WRITTEN REQUEST: Please recast every line of the entries below as a numbered list, omitting any blank lines.

Entries about finding words and elements
START

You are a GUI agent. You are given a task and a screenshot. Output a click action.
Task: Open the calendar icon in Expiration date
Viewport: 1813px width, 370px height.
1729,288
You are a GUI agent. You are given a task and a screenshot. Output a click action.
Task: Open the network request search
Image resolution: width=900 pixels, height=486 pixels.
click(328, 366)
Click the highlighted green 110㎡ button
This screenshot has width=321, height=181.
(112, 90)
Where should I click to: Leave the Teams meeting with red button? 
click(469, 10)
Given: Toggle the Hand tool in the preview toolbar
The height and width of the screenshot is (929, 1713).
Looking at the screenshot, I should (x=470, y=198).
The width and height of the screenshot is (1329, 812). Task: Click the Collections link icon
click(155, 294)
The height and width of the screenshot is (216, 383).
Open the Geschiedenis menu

END

ANSWER BELOW:
1. You are a GUI agent. You are given a task and a screenshot. Output a click action.
2. Task: Open the calendar icon in Expiration date
3. Viewport: 1813px width, 370px height.
4. 1729,288
5. You are a GUI agent. You are given a task and a screenshot. Output a click action.
6. Task: Open the network request search
7. Image resolution: width=900 pixels, height=486 pixels.
8. click(328, 366)
9. Click the highlighted green 110㎡ button
10. This screenshot has width=321, height=181.
11. (112, 90)
12. Where should I click to: Leave the Teams meeting with red button? 
13. click(469, 10)
14. Given: Toggle the Hand tool in the preview toolbar
15. The height and width of the screenshot is (929, 1713).
16. Looking at the screenshot, I should (x=470, y=198).
17. The width and height of the screenshot is (1329, 812). Task: Click the Collections link icon
18. click(155, 294)
19. The height and width of the screenshot is (216, 383).
20. Open the Geschiedenis menu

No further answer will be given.